[Data excerpts]
# # # # # # #
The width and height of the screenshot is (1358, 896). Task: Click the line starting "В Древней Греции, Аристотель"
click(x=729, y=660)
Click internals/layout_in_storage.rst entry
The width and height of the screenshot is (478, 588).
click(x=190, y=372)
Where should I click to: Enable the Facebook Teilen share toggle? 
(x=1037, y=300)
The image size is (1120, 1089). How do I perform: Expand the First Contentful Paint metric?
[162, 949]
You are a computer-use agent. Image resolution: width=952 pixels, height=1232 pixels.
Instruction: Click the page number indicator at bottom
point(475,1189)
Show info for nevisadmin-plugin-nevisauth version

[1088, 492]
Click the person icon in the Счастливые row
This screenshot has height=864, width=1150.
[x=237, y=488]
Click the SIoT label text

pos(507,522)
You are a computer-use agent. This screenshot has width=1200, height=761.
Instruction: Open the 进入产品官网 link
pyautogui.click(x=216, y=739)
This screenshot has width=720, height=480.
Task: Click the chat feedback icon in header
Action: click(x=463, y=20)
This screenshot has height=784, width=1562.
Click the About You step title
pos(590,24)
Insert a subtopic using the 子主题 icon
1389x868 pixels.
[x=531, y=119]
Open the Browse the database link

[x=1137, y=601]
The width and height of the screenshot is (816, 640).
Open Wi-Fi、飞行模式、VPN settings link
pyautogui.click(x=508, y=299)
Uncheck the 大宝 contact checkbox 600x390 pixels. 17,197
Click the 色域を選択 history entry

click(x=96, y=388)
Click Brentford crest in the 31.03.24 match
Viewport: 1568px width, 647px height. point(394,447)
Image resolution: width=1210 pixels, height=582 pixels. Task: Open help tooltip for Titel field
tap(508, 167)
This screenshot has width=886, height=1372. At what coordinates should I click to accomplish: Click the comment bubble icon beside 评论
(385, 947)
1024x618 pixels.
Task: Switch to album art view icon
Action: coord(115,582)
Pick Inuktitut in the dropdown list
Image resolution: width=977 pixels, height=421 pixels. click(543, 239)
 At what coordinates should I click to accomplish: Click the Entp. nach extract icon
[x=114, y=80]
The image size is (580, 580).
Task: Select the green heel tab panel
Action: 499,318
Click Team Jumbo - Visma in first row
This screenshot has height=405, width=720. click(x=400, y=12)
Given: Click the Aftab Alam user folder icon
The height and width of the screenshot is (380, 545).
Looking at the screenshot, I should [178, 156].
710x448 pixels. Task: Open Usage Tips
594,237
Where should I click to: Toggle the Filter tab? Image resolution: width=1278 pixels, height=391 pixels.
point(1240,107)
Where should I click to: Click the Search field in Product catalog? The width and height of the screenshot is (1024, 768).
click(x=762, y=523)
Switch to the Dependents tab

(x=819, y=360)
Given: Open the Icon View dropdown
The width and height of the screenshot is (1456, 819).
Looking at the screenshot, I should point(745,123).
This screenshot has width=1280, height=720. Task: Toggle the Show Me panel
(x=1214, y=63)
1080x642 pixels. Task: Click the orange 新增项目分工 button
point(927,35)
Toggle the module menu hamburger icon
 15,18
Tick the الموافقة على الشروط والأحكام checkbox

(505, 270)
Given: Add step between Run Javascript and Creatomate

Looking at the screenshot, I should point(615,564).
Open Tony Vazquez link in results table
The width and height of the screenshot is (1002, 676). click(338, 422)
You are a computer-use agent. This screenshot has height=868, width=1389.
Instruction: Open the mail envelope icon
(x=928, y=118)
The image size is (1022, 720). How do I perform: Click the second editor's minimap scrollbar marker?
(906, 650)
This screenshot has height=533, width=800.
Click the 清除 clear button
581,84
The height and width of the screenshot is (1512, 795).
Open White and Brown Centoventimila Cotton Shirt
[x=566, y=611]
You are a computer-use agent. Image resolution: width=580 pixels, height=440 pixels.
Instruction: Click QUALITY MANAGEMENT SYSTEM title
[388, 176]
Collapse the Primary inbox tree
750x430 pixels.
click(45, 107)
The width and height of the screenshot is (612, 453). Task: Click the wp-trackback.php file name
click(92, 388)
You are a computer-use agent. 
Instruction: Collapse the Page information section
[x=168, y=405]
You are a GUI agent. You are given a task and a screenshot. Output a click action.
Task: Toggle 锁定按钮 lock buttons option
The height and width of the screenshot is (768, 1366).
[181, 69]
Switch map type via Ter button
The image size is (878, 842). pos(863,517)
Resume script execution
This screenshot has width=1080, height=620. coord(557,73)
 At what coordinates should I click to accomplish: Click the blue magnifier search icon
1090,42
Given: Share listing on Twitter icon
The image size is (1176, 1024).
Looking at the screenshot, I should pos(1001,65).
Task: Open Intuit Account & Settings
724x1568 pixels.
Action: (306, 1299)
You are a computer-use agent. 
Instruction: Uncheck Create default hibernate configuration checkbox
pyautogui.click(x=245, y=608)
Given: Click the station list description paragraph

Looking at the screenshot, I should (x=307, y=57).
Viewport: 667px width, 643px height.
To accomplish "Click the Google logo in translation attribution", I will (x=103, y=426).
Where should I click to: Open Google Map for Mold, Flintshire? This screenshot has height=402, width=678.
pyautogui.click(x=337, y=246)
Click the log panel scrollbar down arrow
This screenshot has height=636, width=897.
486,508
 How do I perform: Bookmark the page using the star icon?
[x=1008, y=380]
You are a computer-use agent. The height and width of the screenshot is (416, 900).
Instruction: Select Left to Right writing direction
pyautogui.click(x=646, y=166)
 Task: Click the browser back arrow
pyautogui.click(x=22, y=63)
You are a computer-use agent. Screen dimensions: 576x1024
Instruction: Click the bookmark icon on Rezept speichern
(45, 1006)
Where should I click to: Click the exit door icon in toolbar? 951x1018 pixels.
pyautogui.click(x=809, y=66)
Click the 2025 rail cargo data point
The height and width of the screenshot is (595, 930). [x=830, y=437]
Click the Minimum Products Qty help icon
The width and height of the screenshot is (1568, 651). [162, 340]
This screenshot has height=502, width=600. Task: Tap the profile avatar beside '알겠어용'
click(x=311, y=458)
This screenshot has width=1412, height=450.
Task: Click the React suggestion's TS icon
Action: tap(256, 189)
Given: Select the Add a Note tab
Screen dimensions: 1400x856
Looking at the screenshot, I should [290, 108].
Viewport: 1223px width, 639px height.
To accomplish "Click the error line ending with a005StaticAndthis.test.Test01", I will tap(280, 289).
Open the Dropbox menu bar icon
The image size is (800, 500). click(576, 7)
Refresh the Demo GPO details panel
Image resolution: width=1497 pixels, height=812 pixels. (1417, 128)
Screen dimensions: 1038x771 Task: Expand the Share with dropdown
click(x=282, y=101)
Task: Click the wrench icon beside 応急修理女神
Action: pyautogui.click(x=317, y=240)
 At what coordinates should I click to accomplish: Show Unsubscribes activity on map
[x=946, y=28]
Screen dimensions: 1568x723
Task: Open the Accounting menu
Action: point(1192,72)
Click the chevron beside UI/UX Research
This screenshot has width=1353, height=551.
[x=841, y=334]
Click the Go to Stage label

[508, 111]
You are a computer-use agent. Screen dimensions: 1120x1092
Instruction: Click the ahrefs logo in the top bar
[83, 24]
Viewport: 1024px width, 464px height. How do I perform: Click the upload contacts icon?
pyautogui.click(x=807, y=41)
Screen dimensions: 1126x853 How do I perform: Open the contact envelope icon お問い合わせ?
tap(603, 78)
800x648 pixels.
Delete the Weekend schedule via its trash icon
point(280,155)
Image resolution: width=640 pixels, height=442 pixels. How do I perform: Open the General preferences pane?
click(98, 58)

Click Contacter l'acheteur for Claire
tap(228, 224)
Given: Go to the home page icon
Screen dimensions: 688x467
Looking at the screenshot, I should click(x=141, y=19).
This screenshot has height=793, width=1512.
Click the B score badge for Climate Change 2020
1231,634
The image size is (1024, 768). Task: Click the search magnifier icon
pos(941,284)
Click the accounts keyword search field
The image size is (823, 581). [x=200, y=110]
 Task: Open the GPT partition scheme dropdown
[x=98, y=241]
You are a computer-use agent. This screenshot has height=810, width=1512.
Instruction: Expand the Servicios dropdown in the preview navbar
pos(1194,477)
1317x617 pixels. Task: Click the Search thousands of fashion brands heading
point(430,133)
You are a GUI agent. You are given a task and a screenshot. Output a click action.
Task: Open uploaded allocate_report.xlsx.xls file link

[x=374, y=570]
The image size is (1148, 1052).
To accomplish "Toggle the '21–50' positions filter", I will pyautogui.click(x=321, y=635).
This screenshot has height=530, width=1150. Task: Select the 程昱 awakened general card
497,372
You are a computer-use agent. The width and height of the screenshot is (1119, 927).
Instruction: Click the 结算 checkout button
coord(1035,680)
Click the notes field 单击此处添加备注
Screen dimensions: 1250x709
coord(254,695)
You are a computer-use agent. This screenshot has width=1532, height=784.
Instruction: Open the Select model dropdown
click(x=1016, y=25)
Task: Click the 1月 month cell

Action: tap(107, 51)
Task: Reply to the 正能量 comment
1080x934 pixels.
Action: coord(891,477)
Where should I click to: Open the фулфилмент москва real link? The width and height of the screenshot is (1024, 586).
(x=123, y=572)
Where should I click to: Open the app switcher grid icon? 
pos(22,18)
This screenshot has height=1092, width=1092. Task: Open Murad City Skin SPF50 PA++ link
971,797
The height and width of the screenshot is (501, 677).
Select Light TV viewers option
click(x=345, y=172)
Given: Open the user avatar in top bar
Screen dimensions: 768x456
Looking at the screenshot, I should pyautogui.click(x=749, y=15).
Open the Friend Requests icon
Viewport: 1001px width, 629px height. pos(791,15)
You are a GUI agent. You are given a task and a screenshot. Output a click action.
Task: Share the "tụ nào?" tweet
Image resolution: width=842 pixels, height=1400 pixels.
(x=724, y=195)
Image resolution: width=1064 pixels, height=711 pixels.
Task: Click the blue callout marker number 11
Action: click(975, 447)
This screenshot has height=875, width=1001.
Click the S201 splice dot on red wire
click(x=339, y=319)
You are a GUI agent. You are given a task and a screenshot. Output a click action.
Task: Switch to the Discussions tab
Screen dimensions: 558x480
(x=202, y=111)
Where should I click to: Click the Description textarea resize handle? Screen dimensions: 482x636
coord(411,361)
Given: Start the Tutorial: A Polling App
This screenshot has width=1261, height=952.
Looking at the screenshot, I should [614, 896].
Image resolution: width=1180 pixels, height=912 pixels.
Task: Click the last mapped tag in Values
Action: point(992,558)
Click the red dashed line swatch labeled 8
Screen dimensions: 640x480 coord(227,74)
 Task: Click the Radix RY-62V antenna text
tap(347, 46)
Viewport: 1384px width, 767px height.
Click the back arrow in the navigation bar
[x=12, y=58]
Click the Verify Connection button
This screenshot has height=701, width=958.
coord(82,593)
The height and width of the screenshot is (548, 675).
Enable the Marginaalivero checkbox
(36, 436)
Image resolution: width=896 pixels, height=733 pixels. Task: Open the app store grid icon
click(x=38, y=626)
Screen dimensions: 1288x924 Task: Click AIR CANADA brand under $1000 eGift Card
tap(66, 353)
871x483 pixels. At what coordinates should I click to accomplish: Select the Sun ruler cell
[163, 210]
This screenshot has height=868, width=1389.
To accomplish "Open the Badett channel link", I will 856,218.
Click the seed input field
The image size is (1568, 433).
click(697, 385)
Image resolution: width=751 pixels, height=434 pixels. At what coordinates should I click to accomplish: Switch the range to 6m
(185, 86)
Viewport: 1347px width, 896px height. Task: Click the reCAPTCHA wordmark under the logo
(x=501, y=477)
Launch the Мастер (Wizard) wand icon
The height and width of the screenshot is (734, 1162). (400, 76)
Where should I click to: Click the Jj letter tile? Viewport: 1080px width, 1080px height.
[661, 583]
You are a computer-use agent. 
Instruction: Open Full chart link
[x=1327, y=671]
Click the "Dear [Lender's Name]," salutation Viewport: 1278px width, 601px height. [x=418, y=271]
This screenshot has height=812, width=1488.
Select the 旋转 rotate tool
# # # # # # #
*TASK INSTRUCTIONS:*
Only lines of the data holding the word "user" go in the answer. Please copy each of them.

*TASK RESULT:*
Given: Click the Aftab Alam user folder icon
Given: Open the user avatar in top bar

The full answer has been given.